Work required: Please reproduce the material word for word, from its first line through the line containing "I will coord(879,22).", both included.

Material supplied:
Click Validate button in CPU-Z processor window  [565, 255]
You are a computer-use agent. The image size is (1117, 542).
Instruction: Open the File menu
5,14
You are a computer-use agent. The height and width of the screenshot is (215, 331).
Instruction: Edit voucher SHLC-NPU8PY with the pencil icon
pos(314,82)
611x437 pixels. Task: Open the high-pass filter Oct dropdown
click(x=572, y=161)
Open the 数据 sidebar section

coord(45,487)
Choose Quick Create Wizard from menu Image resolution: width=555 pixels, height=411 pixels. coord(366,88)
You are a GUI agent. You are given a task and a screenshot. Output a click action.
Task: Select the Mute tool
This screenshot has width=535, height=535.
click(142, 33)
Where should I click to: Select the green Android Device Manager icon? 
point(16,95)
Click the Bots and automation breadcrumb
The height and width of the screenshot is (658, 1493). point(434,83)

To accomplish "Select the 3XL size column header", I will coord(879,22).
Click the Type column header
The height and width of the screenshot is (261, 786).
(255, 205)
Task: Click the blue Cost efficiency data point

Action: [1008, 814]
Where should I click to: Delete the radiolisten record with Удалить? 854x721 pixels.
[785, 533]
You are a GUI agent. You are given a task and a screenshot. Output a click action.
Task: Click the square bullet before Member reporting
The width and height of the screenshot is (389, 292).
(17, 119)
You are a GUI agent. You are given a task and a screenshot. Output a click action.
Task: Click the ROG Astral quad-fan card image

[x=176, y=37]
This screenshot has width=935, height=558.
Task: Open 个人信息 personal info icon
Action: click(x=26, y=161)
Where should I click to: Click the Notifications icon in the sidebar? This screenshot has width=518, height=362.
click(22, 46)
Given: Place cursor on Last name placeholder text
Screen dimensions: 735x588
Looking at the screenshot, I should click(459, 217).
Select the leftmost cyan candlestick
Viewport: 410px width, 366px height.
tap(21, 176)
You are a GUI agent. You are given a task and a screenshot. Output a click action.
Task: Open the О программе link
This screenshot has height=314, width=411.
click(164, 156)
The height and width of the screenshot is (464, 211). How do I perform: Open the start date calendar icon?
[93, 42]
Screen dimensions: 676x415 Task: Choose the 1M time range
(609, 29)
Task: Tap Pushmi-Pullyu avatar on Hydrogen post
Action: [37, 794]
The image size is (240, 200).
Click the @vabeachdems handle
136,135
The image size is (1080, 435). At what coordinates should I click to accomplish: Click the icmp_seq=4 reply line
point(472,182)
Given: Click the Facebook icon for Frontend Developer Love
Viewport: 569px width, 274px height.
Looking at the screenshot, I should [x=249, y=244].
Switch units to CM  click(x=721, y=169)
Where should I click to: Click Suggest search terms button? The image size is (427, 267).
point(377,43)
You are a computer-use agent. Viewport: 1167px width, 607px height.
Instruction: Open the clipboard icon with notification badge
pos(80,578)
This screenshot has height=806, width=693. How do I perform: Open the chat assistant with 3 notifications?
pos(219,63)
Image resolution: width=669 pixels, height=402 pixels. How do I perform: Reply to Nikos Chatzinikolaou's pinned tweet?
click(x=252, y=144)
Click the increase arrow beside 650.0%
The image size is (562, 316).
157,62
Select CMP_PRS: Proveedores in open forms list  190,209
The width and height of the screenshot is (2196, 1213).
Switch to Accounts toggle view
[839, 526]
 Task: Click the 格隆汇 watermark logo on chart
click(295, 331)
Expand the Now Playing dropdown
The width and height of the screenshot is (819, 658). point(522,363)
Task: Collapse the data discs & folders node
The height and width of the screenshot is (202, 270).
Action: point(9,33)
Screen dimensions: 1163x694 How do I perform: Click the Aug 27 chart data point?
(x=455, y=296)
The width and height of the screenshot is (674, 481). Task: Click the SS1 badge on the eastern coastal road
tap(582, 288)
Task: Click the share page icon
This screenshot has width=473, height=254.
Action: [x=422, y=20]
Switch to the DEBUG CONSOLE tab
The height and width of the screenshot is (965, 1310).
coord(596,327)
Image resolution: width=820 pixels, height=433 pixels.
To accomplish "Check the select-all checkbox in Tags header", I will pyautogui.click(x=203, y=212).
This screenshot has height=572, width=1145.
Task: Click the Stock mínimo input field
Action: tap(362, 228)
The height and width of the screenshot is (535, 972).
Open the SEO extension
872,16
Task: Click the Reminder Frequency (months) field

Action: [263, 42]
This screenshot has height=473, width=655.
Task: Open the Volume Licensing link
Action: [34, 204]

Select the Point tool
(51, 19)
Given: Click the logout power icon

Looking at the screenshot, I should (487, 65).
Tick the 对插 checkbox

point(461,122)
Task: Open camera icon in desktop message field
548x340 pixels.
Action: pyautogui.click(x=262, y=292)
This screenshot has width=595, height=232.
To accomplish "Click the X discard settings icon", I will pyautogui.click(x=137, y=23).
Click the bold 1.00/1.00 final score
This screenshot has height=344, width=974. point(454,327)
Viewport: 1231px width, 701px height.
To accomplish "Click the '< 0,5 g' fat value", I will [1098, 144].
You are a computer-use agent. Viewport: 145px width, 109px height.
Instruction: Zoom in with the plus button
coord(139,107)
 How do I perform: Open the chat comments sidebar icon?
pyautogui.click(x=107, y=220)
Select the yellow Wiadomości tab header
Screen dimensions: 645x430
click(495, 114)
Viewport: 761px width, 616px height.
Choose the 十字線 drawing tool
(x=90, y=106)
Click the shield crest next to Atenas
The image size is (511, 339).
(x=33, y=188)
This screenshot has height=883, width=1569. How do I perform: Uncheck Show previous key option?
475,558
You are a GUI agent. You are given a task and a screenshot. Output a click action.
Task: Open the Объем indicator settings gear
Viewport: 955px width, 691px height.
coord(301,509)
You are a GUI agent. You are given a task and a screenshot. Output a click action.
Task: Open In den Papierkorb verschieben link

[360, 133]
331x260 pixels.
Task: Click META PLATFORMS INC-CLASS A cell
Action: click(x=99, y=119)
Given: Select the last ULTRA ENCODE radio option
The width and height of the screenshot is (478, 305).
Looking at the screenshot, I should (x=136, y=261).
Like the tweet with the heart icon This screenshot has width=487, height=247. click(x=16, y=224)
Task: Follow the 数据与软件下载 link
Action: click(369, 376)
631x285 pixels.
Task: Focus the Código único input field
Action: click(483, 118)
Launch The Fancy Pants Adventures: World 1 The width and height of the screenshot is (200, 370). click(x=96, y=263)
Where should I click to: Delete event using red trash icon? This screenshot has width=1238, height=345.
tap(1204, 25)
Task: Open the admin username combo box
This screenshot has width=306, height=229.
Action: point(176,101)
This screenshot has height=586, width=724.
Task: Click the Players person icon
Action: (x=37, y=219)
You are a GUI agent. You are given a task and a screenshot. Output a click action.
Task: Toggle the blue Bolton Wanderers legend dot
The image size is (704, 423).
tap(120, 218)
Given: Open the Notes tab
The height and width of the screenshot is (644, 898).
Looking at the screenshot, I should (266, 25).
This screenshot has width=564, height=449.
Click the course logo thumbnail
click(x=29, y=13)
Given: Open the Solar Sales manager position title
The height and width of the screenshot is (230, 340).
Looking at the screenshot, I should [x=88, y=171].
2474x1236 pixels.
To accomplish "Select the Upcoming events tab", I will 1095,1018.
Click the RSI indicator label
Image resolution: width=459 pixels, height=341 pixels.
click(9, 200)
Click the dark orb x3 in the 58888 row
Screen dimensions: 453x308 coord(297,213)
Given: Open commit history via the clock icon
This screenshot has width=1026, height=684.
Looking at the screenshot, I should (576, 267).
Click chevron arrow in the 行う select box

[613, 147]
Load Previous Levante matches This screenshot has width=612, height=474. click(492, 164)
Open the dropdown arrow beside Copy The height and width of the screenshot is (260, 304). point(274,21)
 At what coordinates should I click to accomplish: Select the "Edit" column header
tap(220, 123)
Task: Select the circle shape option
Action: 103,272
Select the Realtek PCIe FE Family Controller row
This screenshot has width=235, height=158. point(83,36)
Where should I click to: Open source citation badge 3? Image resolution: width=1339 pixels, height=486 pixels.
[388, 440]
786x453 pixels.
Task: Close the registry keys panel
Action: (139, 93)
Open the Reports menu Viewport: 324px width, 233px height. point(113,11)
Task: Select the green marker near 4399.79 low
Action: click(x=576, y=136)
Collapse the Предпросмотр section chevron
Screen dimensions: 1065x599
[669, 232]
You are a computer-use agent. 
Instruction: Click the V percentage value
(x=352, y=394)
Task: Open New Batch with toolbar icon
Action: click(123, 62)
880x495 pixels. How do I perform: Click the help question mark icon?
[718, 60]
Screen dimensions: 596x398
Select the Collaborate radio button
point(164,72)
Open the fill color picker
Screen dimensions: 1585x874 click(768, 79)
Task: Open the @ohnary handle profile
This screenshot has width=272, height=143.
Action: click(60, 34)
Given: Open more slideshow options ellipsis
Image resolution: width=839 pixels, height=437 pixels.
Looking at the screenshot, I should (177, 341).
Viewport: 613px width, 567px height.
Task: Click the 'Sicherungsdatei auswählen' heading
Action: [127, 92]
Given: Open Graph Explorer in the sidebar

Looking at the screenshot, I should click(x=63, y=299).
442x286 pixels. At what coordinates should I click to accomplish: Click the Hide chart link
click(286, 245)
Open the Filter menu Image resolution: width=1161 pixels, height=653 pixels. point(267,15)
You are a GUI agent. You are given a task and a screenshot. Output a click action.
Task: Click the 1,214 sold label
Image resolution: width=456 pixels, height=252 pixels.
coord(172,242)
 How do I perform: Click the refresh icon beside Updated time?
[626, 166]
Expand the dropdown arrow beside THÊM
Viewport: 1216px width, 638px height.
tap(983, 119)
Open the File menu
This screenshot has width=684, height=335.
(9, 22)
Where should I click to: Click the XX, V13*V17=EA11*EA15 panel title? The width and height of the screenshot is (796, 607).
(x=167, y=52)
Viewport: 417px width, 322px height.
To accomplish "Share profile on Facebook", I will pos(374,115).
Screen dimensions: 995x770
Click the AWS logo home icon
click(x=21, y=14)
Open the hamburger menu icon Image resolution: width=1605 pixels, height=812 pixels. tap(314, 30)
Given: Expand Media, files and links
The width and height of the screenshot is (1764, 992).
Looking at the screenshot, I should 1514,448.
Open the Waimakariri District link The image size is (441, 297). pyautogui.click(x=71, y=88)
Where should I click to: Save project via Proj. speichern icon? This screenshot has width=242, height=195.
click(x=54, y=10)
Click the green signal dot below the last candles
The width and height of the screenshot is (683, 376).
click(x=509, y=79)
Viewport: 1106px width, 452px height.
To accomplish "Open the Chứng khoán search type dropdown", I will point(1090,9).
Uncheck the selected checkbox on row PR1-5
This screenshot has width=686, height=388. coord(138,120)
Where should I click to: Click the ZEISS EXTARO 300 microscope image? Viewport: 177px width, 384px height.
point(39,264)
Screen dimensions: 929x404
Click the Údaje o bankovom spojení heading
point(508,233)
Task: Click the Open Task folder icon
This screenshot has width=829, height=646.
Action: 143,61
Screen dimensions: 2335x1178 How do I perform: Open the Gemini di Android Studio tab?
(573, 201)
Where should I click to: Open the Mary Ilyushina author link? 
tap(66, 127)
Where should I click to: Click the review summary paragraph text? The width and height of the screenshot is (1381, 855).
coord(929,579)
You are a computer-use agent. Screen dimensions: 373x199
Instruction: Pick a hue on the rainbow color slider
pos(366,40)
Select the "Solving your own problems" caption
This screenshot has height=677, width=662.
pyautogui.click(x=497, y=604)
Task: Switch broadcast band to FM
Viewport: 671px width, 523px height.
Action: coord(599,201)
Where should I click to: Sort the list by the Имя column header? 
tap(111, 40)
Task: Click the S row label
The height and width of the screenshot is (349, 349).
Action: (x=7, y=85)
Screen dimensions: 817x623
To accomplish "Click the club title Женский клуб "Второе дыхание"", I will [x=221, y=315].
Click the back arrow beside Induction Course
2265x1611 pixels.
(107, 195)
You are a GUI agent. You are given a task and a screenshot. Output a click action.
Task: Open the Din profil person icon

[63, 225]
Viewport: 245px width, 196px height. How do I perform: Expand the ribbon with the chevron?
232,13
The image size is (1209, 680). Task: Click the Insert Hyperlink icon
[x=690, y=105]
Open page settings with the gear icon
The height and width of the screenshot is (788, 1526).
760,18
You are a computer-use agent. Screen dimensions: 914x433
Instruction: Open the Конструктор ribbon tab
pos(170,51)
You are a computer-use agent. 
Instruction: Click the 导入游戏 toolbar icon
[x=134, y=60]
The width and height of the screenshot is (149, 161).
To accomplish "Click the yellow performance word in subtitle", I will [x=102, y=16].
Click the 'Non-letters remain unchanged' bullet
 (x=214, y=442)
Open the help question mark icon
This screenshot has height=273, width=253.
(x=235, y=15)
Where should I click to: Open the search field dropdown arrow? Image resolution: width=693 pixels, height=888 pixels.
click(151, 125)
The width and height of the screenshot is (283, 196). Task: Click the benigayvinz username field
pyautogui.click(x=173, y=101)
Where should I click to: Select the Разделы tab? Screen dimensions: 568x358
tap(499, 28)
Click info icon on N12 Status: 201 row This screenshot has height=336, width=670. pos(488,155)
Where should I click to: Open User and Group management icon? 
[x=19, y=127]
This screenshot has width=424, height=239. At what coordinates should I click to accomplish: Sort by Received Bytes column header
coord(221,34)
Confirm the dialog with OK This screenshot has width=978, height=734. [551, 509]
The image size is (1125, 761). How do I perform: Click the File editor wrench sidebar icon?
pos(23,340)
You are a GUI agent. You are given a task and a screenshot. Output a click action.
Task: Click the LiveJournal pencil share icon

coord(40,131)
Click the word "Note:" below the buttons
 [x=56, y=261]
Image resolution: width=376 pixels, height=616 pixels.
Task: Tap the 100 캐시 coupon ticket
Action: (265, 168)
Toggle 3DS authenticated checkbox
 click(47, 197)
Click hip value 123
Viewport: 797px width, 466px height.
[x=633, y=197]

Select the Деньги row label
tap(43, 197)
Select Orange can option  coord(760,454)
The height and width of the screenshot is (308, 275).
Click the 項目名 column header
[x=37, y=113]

Worked answer:
Click Validate button in CPU-Z processor window  [565, 255]
You are a computer-use agent. The image size is (1117, 542).
Instruction: Open the File menu
5,14
You are a computer-use agent. The height and width of the screenshot is (215, 331).
Instruction: Edit voucher SHLC-NPU8PY with the pencil icon
pos(314,82)
611x437 pixels. Task: Open the high-pass filter Oct dropdown
click(x=572, y=161)
Open the 数据 sidebar section

coord(45,487)
Choose Quick Create Wizard from menu Image resolution: width=555 pixels, height=411 pixels. coord(366,88)
You are a GUI agent. You are given a task and a screenshot. Output a click action.
Task: Select the Mute tool
This screenshot has width=535, height=535.
click(142, 33)
Where should I click to: Select the green Android Device Manager icon? 
point(16,95)
Click the Bots and automation breadcrumb
The height and width of the screenshot is (658, 1493). point(434,83)

To accomplish "Select the 3XL size column header", I will coord(879,22).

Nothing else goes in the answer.